The performance of the algorithm is given in Table 1.
Differentiation of the expectation of Monte-Carlo samplings (simulations) involving indicator function appears in many financial products like barriers, digital options, Bermudan options and xVAs. The finite difference approximation of the differentiation results in unstable / noise values.
Although Bermudan options are (in an ideal situation) based on an optimal exercise, the differentiation of the indicator function is relevant, given that the estimation of the exercise boundary is not optimal.
We show that the AD applied to indicator functions in a Monte-Carlo valuation can be re-interpreted as a conditional expectation, which can be efficiently approximated: \[ \mathrm{E}\left( A \frac{\partial}{\partial X} \mathbb{1}(X > 0) \right) \ = \ \mathrm{E}\left( A \ \vert \ \{ X = 0 \} \right) \ \approx \ \mathrm{E}\left( A \frac{1}{2\delta} \mathbb{1}(|X| < \delta) \right) \text{.} \]
This allows for a local adaptive (per exercise boundary) choice of the approximation bin, e.g. using \[ 2 \delta \ = \ \epsilon \cdot \left( \mathrm{E}\left( X^{2} \right) \right)^{\frac{1}{2}} \]

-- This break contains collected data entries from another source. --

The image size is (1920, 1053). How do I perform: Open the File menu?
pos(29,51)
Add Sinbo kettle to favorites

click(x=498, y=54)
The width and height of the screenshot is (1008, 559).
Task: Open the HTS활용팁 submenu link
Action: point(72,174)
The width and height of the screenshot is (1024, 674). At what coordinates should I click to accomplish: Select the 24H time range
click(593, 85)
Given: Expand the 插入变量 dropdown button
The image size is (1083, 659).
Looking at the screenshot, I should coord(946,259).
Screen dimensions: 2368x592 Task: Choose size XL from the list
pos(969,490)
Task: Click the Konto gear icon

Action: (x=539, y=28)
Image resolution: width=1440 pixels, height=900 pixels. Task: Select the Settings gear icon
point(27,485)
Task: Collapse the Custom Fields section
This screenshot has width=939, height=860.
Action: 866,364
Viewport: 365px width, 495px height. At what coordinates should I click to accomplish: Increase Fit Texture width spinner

To analyse the numerical stability, we depict the values of a parallel vega of the Bermudan swaption, where the conditional expectation is estimated by a least-square regression. In theory the differentiation of the conditional expectation could be ignored, since the Bermudan swaption valuation could assume optimal exercises (see Piterbarg 2004). However, the Monte-Carlo error and the regression error will result in a non-optimal exercise, which results in (slightly) a different vega. Assuming optimal exercise will result in wrong hedge ratios, since an exercise will be effectively sub-optimal due to the biased valuation of the future exercise dates. In addition, a comparison of the two different vegas (with and without ignoring differentiation of the indicator function) gives an indication of the quality of the conditional expectation estimator.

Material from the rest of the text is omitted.